The project dealt with telomere shortening. Rodriguez says as we get older, your telomere gets shorter. The research could lead to ways to change the effects of aging.
She says while the applications are still vague, the research is showing a lot of promise.
At the very end of the seven weeks, Rodriguez participated in a symposium with all the other high school students.
“And we presented to parents and faculty from UM and our sponsors and mentors,” she says. “We had to make a poster and present a paper.”
She found the summer research project exciting since she wants to go to medical school. Because of her time there, she discovered she likes medical research, so she is keeping that in mind as a potential career.
Rodriguez was accepted to Princeton for early action, which is non-binding, but she thinks she will likely end up there for her college career.
Her interest in medicine was bolstered by her volunteer work at South Miami Hospital in her sophomore and junior high school years. She started out in the mother-baby units, assisting the nurses.
“It was my first time being in a hospital as an assistant,” she says. “I asked to be switched to a different unit. To the bariatric unit. It was more elderly people and I got to talk to them. Basically, it was all similar things, taking drinks and food to the patients, a lot of answering the phone and talking to patients.”
At Gulliver, she is on the board of the Health Information Project.
“We teach health information to freshmen during biology class throughout the year,” she says.
The upper level students who participate are trained in a new module that is taught a couple of times a month. The topics range from nutrition and obesity to reproductive health and relationships.
Rodriguez keeps in shape by running cross country and participating in track. She competes in the pole vault event and she has cleared seven-and-a-half feet. She has made it to the district championships. Previously, she was a gymnast for 12 years.

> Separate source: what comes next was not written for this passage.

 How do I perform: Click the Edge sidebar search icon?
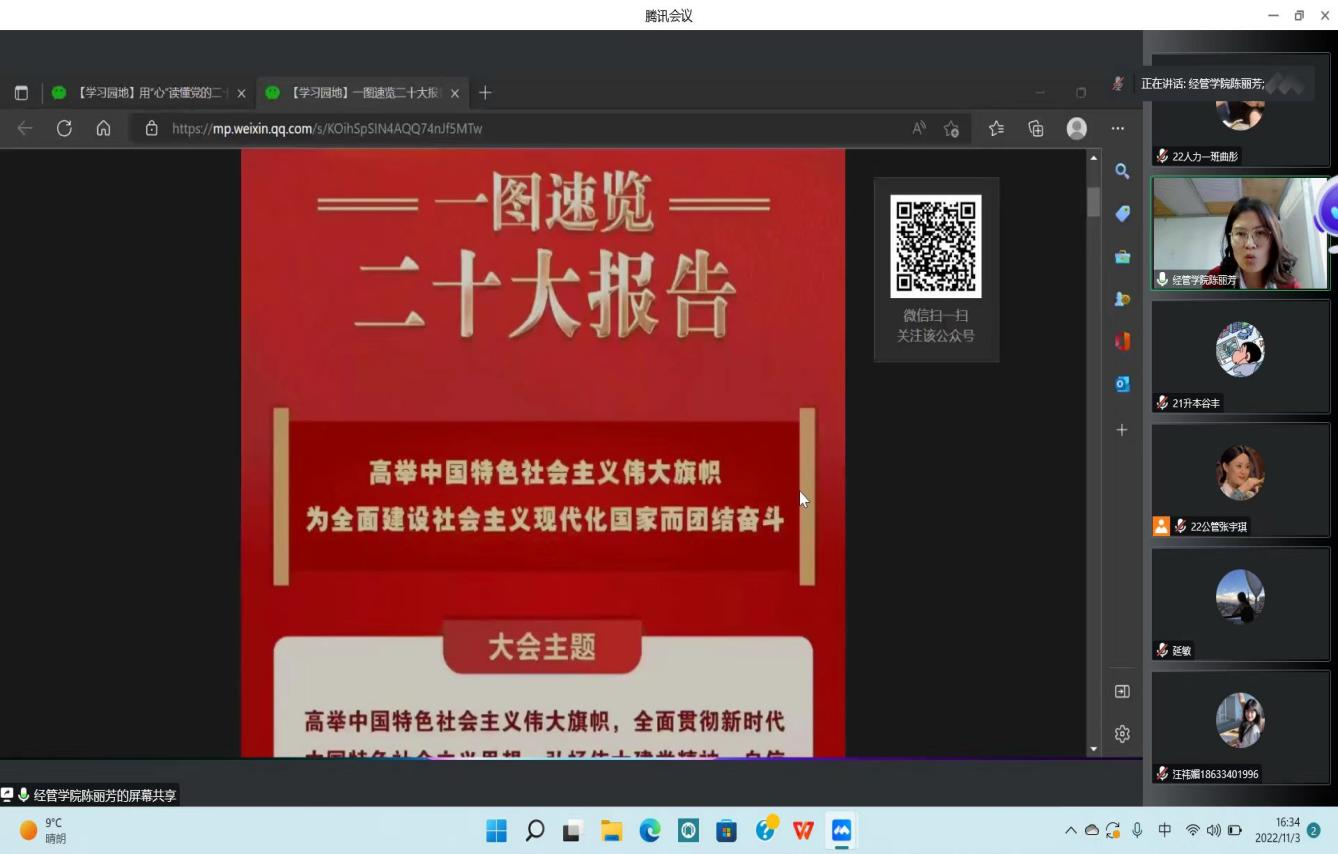tap(1122, 171)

“I learned a lot from gymnastics and I apply it to my life,” she says. “It teaches you to be dedicated to what you do. It taught me to be committed.”
Rodriguez started with gymnastics when she was about three years old, but she stopped when she reached middle school. She then tried out for the cheerleading squad, but later changed her focus to running. When she started running in high school, the coach saw that she had a strong upper body and introduced Rodriguez to the track coach who opened her eyes to pole vaulting.
Rodriguez is involved in the Best Buddies club at school. She has a buddy that she works with at the Learning Center, located next to Gulliver’s Miller Drive campus. The club often hosts parties for the buddies during the holidays.